Albany College football team

Lewis & Clark Football Team, 1902

The Albany College football team was founded in 1894. Initially teams had no coaches and no clear sense of the rules of the game. The Eugene Guard wrote of an early game:

Much interest is anticipated in the football game which is to take place on the university campus next Saturday. The Albany football team will try their ability with the team recently organized at the University of Oregon[...]some of the members of the [U. of O.] team were rather averse to a contest so soon, for scarcely one knew anything of practical football ten days ago.

 

Gymnasium burns down

Gymnasium Fire, September 11, 1966

Students watched as fire destroyed a major portion of the nineteen-year-old gymnasium, leaving only a few offices and classrooms. Damages were estimated at $250,000, with the cost of lost sports equipment alone at $50,000. Plans were immediately drawn for an improved sports pavilion and indoor swimming pool.

The Orange and the Black

Sports have always been an important component of student life at Lewis & Clark. As early as 1886, the Albany College Athletic Association organized clubs and events for popular sports such as cycling, track, and tennis. In 1901 Willamette Valley colleges of comparable size—Pacific, McMinnville, Monmouth, and Albany—organized the College Athletic League of Oregon. In the first year of the league Albany won championships in track & field and football.

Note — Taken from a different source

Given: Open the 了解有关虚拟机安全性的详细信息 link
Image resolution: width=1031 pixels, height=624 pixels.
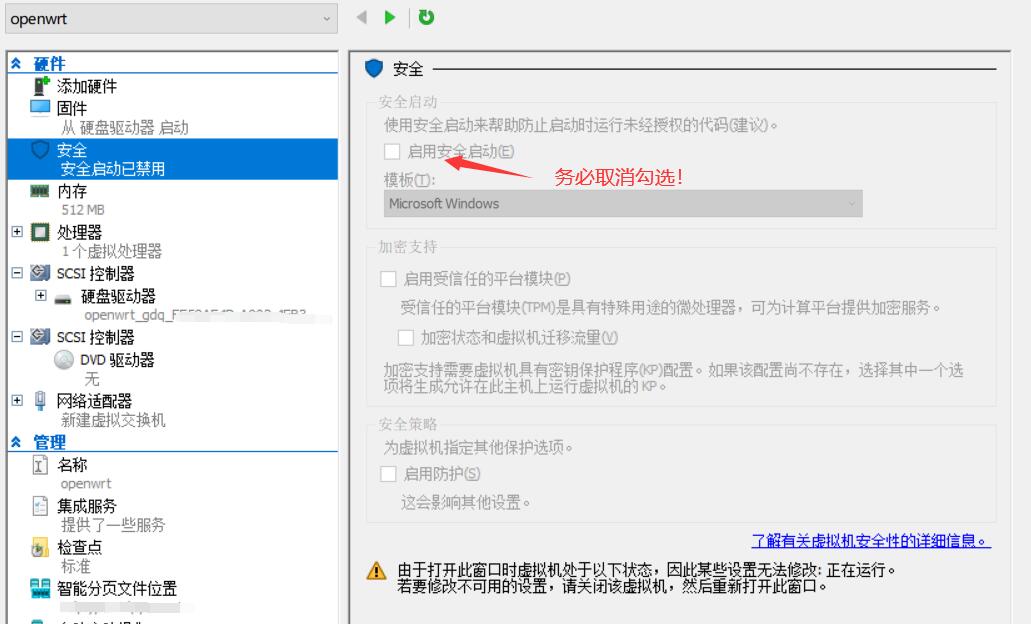Looking at the screenshot, I should (x=870, y=541).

World War I was hard on college athletics. Seventy-three percent of the male students enlisted shortly after the US joined the war in the spring of 1917. After a three-year hiatus from sports, Albany returned strong in 1919 as the “Pirates” to winning seasons in basketball, baseball, and tennis. The “Pirates” remained Albany’s mascot until the campus closed in 1938.

With the move to the Fir Acres estate in 1942, and the change of the mascot from “Pirates” to “Pioneers” in 1946, Lewis & Clark athletics flourished. The 1949 men’s basketball team became the first Lewis & Clark team to win a Northwest Conference title, and the 1950 football team won the Pear Bowl at the end of an undefeated season. The 1970s was the Pioneers’ most successful decade to date as they won 40 conference championships, including 10 consecutive titles for women’s tennis.

In 1998 Lewis & Clark moved from NAIA to NCAA Division III; in the same year the men’s basketball team made it to the Elite Eight of the championship tournament. By 2011, women’s cross country won its second consecutive conference championship. In the same year the women’s basketball team earned its first ever berth in a NCAA Tournament.